An insulated-gated field-effect transistor (IGFET), such as a metal-oxide semiconductor field-effect transistor (MOSFET), uses a gate to control an underlying surface channel joining a source and a drain. The channel, source and drain are located within a semiconductor substrate, with the source and drain being doped oppositely to the substrate. The gate is separated from the semiconductor substrate by a thin insulating layer such as a gate oxide. The operation of the IGFET involves application of an input voltage to the gate, which sets up a transverse electric field in the channel in order to modulate the longitudinal conductance of the channel.

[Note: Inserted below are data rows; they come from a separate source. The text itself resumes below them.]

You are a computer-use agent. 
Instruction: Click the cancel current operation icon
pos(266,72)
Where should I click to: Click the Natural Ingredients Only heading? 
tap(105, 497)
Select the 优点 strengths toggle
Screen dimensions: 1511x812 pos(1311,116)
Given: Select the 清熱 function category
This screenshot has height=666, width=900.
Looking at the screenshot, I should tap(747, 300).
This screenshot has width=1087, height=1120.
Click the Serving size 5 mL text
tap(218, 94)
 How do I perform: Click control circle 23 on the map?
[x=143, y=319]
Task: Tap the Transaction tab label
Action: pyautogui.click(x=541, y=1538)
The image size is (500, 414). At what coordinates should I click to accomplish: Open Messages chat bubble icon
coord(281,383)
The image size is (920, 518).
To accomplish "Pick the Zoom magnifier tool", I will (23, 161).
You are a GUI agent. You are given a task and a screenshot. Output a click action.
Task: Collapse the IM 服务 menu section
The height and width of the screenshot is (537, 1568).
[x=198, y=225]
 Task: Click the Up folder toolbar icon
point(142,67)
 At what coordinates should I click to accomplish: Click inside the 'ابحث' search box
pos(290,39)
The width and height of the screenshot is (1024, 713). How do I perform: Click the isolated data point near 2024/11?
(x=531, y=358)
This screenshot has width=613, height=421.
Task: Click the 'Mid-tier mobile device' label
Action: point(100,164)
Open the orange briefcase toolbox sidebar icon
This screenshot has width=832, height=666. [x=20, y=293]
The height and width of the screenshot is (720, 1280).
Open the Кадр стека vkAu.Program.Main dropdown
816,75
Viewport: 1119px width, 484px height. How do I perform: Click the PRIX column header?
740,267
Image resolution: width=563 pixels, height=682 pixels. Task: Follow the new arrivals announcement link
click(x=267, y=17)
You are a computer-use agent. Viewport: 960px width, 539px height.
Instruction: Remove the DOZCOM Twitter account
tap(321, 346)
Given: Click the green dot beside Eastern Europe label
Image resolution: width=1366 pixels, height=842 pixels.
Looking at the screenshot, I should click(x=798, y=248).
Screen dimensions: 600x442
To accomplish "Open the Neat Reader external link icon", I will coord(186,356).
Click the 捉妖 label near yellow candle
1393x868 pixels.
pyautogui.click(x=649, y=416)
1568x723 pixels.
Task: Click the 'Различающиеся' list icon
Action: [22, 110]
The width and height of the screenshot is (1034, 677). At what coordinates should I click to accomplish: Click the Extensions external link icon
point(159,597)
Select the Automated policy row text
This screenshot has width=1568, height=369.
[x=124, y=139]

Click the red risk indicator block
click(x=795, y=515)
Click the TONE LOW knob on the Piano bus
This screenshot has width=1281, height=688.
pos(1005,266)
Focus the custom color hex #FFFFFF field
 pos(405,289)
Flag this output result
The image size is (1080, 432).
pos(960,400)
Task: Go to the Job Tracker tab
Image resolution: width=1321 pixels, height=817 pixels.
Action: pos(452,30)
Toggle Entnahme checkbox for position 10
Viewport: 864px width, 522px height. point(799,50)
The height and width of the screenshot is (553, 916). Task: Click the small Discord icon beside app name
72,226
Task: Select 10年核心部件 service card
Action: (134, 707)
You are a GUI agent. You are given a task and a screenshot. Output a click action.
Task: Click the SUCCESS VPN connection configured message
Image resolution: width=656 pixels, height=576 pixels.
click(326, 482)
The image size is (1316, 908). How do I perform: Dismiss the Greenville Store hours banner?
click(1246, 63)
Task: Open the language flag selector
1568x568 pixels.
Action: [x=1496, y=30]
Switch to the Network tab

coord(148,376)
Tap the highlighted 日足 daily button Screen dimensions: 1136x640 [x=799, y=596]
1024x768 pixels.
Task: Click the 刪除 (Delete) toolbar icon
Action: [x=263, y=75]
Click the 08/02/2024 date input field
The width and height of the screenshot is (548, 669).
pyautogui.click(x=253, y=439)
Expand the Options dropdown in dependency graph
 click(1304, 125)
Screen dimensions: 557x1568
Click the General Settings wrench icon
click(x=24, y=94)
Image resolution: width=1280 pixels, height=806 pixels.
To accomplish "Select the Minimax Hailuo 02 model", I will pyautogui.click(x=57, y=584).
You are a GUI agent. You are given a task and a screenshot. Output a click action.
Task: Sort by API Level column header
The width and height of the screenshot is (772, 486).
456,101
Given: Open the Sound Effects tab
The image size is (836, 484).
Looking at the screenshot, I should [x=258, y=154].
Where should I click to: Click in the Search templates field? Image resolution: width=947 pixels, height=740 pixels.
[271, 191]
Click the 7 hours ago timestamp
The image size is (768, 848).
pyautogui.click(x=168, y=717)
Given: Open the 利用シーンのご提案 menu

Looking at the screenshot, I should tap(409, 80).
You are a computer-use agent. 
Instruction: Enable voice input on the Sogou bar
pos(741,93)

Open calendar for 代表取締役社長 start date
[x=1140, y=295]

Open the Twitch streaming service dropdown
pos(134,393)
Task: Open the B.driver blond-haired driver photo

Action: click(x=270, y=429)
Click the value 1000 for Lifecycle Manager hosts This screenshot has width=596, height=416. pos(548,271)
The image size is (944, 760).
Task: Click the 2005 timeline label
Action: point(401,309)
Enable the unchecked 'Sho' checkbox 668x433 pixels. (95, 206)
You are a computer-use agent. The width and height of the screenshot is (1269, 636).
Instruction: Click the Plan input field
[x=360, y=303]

That is, the buildup or depletion of charge resulting from the application of a voltage to the gate creates a channel under the gate connecting the source and the drain. The surface of the semiconductor is said to be inverted. The source is biased with a voltage and the drain is grounded relative to the source. In this condition, a current starts to flow as the inverted surface creates an electrically connecting channel. The source and drain are essentially shorted together. Applying more voltage to the gate increases the size of the channel (height-wise), allowing more current to flow through the transistor. By controlling the gate voltage, an IGFET transistor can be used as a switch (on/off) or an amplifier.
Typically, a lightly doped drain (LDD) extension is created within the substrate adjacent to each side of the gate. Such lightly doped regions are usually created by first applying an ion implantation to lightly dope the substrate, and then forming a spacer, such as a nitride spacer, to each side of the gate to act as a mask for a second ion implantation to create heavily doped regions (i.e., the source and drain regions). The channel length of such a transistor, therefore, is the width of the gate itself, since the area of substrate underneath the gate between the lightly doped regions is the same length as the gate width.
For high-performance IGFET applications, such as microprocessors, short channel length is desirable; the shorter the channel length, the less distance the carriers have to traverse in order to move from the source to the drain. LDD extensions are in fact used because in IGFETs having channel lengths less than two micron, the heavily doped regions of the source and the drain may otherwise bridge without the presence of the extensions. Furthermore, because of constraints in the minimum width to which a gate may be formed (as a result of either external requirements such as a certain length necessary for salicidation or metal contact connectability or processing limitations such as the minimum width that photoresist can be selectively sized to create the gate) the length of the channel is usually limited, too. Performance barriers are thus reached as minimum gate size is attained.
This is undesirable and becomes especially disadvantageous and problematic in applications where speed is of the utmost importance, such as in microprocessors. There is a need, therefore, to fabricate transistors having short channels than may otherwise be possible where channel length is equal to gate width.